[Items listed in a dataset]
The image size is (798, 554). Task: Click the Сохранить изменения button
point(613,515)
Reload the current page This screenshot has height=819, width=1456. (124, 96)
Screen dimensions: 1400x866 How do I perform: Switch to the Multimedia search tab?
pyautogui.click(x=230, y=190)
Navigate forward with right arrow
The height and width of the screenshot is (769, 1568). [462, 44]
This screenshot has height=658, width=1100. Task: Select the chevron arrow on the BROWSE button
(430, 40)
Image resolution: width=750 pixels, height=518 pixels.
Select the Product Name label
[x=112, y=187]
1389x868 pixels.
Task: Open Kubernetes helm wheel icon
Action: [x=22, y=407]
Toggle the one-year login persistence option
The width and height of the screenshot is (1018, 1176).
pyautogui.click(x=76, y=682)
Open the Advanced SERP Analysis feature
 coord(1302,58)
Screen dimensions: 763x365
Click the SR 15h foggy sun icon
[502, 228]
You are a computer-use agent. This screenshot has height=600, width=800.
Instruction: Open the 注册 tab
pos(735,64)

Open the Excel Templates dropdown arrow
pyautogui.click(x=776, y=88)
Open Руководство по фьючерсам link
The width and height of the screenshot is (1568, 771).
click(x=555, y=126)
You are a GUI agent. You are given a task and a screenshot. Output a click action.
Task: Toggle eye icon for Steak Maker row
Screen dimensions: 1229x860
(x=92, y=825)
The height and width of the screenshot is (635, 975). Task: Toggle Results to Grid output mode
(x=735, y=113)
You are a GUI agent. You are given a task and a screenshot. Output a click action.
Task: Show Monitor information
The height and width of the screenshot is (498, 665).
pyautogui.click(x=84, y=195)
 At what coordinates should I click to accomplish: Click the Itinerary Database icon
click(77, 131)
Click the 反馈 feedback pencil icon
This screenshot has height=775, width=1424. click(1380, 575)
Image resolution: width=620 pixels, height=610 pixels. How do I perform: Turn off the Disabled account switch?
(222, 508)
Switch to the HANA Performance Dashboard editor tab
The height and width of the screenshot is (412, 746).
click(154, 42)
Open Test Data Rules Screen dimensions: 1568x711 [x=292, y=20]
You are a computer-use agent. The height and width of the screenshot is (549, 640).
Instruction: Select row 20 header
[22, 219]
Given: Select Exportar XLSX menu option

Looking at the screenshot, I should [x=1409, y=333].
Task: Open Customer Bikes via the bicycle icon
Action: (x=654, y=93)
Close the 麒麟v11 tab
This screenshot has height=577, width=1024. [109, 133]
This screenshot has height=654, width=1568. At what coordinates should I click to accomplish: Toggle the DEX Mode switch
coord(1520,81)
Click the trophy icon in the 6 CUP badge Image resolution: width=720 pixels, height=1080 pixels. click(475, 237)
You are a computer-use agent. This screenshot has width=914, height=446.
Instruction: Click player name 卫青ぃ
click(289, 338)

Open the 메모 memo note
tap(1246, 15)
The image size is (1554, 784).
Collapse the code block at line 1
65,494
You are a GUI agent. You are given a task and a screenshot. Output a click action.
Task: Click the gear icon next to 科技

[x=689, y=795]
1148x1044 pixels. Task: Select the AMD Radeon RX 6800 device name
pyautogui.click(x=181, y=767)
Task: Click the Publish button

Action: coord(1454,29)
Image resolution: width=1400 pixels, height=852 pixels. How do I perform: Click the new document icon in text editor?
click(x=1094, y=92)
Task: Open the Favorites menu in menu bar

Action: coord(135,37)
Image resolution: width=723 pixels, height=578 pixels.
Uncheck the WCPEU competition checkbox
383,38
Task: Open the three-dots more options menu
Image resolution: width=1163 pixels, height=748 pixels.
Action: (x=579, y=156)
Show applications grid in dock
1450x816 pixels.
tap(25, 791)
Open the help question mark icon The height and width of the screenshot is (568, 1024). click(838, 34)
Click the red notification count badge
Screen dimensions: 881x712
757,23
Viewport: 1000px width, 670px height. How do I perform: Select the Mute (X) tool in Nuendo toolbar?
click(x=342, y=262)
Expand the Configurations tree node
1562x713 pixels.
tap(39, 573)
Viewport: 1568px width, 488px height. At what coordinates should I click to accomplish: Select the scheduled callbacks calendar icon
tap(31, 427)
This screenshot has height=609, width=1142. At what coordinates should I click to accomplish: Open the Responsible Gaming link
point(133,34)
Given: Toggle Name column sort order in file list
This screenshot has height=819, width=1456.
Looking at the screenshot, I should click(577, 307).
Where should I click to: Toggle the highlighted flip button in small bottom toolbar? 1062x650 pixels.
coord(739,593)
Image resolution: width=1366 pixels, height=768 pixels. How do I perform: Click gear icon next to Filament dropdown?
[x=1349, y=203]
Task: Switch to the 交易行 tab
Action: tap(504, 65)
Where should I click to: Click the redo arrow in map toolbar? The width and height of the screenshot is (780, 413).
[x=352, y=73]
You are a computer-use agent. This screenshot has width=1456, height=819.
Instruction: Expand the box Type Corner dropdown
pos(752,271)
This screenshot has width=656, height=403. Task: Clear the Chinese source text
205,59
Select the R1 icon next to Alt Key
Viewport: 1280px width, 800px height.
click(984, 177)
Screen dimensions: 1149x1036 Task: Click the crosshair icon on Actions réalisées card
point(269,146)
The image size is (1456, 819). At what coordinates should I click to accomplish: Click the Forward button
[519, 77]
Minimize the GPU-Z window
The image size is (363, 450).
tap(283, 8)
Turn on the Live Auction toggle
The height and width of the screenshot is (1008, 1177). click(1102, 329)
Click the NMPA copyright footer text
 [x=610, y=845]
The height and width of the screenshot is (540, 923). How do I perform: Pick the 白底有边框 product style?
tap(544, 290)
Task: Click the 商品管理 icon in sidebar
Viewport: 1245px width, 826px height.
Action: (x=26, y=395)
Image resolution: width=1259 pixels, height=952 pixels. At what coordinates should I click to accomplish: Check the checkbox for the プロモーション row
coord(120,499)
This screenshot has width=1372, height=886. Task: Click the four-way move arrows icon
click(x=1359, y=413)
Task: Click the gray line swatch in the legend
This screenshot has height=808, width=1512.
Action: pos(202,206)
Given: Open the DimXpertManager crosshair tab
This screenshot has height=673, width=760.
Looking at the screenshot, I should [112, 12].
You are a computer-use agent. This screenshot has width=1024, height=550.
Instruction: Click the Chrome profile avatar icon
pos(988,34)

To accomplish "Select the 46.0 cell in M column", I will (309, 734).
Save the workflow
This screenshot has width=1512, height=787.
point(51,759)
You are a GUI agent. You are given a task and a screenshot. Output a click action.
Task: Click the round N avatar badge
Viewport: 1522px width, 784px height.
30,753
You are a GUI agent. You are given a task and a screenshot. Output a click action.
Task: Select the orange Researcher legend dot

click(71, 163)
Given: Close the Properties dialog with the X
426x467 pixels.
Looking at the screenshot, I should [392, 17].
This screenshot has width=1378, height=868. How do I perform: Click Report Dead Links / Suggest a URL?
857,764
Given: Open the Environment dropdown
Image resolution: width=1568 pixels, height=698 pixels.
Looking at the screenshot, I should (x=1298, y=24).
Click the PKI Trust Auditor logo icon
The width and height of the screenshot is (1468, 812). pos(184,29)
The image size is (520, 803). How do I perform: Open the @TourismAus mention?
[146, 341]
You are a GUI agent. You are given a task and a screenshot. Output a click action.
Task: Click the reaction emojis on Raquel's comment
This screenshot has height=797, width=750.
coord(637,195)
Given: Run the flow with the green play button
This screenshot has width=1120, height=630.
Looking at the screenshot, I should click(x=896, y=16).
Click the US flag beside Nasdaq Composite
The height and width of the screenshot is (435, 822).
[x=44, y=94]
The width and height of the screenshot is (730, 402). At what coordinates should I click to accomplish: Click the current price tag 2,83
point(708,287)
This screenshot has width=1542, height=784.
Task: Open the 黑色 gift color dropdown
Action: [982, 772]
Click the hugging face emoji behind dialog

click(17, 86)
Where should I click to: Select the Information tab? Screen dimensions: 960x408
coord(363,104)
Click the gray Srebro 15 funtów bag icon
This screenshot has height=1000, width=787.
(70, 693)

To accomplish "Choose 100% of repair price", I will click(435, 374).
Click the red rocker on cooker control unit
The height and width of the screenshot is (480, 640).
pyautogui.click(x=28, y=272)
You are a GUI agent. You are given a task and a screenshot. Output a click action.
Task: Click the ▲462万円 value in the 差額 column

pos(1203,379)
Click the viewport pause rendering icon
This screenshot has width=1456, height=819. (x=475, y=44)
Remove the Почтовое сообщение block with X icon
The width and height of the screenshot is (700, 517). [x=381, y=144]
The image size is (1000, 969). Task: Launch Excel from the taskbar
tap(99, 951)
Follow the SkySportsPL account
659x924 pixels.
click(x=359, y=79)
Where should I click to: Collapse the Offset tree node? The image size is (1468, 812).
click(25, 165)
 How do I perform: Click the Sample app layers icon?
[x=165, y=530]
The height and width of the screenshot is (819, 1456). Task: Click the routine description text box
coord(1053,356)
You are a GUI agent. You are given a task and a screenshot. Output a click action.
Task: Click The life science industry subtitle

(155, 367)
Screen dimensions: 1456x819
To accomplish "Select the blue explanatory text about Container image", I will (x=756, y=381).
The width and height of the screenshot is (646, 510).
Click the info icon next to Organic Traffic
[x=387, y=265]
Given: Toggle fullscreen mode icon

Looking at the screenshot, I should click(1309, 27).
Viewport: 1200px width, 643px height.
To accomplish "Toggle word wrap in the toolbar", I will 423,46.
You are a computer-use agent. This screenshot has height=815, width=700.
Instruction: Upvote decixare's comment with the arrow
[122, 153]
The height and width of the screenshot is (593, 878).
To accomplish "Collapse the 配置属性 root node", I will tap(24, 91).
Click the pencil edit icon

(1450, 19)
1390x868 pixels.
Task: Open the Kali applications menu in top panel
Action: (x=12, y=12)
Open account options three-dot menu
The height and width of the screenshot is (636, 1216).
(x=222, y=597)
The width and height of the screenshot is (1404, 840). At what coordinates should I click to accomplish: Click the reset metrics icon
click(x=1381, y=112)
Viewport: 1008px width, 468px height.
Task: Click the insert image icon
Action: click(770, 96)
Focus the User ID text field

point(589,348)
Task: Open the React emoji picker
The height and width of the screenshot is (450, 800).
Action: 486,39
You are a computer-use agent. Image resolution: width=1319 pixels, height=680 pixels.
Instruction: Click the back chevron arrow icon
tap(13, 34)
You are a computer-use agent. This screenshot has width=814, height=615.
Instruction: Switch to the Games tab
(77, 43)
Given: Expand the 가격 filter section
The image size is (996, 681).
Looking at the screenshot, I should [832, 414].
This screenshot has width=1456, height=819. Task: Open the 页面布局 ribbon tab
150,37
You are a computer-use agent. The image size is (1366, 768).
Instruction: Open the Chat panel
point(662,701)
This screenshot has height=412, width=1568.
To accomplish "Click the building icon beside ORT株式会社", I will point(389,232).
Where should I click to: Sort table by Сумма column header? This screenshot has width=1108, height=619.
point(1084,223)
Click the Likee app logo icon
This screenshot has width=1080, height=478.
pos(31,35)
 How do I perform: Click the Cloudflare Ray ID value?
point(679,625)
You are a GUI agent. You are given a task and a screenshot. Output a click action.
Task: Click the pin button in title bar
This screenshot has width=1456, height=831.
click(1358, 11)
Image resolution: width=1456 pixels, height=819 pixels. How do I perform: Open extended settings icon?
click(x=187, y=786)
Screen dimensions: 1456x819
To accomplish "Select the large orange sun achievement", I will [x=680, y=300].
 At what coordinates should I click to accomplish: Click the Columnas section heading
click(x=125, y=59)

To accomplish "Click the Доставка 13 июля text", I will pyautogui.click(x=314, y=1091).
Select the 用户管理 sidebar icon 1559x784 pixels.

_Required task_:
Copy the records word for word, beginning with the first line and ending with the line that contains "click(x=555, y=126)", including that line.

_Written solution_:
The image size is (798, 554). Task: Click the Сохранить изменения button
point(613,515)
Reload the current page This screenshot has height=819, width=1456. (124, 96)
Screen dimensions: 1400x866 How do I perform: Switch to the Multimedia search tab?
pyautogui.click(x=230, y=190)
Navigate forward with right arrow
The height and width of the screenshot is (769, 1568). [462, 44]
This screenshot has height=658, width=1100. Task: Select the chevron arrow on the BROWSE button
(430, 40)
Image resolution: width=750 pixels, height=518 pixels.
Select the Product Name label
[x=112, y=187]
1389x868 pixels.
Task: Open Kubernetes helm wheel icon
Action: [x=22, y=407]
Toggle the one-year login persistence option
The width and height of the screenshot is (1018, 1176).
pyautogui.click(x=76, y=682)
Open the Advanced SERP Analysis feature
 coord(1302,58)
Screen dimensions: 763x365
Click the SR 15h foggy sun icon
[502, 228]
You are a computer-use agent. This screenshot has height=600, width=800.
Instruction: Open the 注册 tab
pos(735,64)

Open the Excel Templates dropdown arrow
pyautogui.click(x=776, y=88)
Open Руководство по фьючерсам link
The width and height of the screenshot is (1568, 771).
click(x=555, y=126)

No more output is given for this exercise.